My Product Information:
Acrobat Pro 9.0, Windows
nixopax
Registered: Feb 6 2009
Posts: 105
Out of curiosity, have you tried importing the .htm files directly into Acrobat, rather than converting them to .doc first?
jeynon
Registered: Feb 24 2009
Posts: 7
I have thought about it but I have a problem with pulling just the html. The form is being created in an interface using a SPRY tab framwork. The first 4 tabs have their choices of what form items they want, and the fifth tab contains the form based on what they chose in the other tabs. I am using a script that is copying everything within a div tag and having the user paste it into word. The styles come with it as well in the word paste so it works well. How could I have someone save just a section of the page to a new HTM page, with the stylesheet still attached?

Thanks for your response. You certainly have me thinking a different direction.
Jon
nixopax
Registered: Feb 6 2009
Posts: 105
I've not used the SPRY framework, but in terms of tabs, could the 5th tab have an iframe in it and still maintain its functionality? That way, the iframe can be right clicked, "Save Page As" would only save the iframe, and you could have a stylesheet assigned with the iframe page. If iframes won't work, then your script that copies everything within the div tag could be submitted to a server side page(PHP, JSP, ASP, etc.) and echo/println/write the ...Form items within a blank html page which can then be saved.Another way you could do this is right inside a PDF itself. Have all the form items to select which ones they want, just like your html file, and click submit. It sends all the values chosen to a server side page, and it can then create a custom PDF file. You can even assign an FDF file to populate form fields at the same time. I know that PHP has libraries to do this, and I'm sure other server side technologies as well.

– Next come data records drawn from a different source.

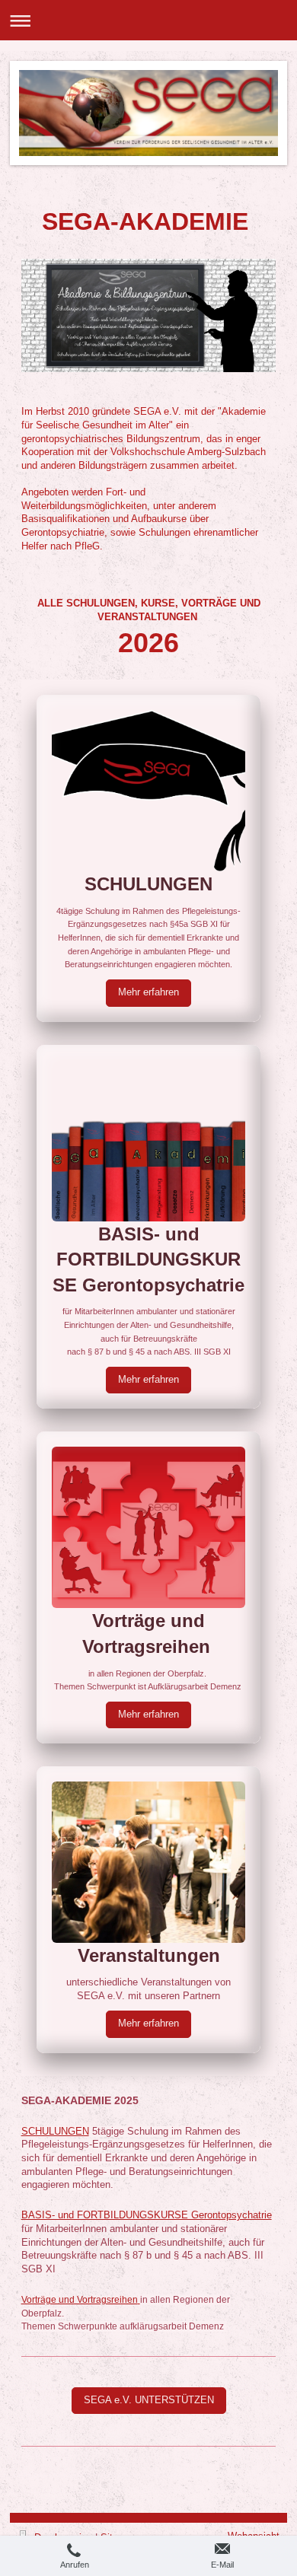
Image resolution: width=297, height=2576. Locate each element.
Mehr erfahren (148, 992)
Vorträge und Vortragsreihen (79, 2299)
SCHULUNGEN (55, 2131)
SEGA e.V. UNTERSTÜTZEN (149, 2400)
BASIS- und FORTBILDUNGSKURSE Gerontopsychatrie (146, 2215)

If you're familiar with PHP, then you should look into [url=http://ca3.php.net/manual/en/ref.fdf.php]FDF functions[/url] and [url=http://ca3.php.net/manual/en/book.pdf.php]PDF functions for PHP[/url] as it can create PDF's that have more than just form fields, but also functionality. I'm not certain how the PDFs are going to be used though. Just for printing out, or interactivity, but hey, it's all possible. =)
jeynon
Registered: Feb 24 2009
Posts: 7
Thanks for thinking more about this with me. Your option of an iFrame is a good one indeed. I could have the JavaScript just write to that frame. I will test and see how PDF Form Convertor does with that. It seems to not like the radio button groups.

I would love to do it in php, asp. aspx etc except a requirement of this project is that it must be able to run locally. It is being sent to schools in Thailand so we can't use any server side languages. The client themselves are happy if they can just paste it into Word and be done with it. It does that just great. I was trying to think of a use for it here at the university in the states and thought about converting to a PDF form so we can collect the information via acrobat.com. Different departments would choose different form items so they could collect there own dataset. You are right, maybe I just need to look at having the form builder create the form and send it server side to create a pdf. But for this low tech solution, I might look into the iFrame and see if it likes that better.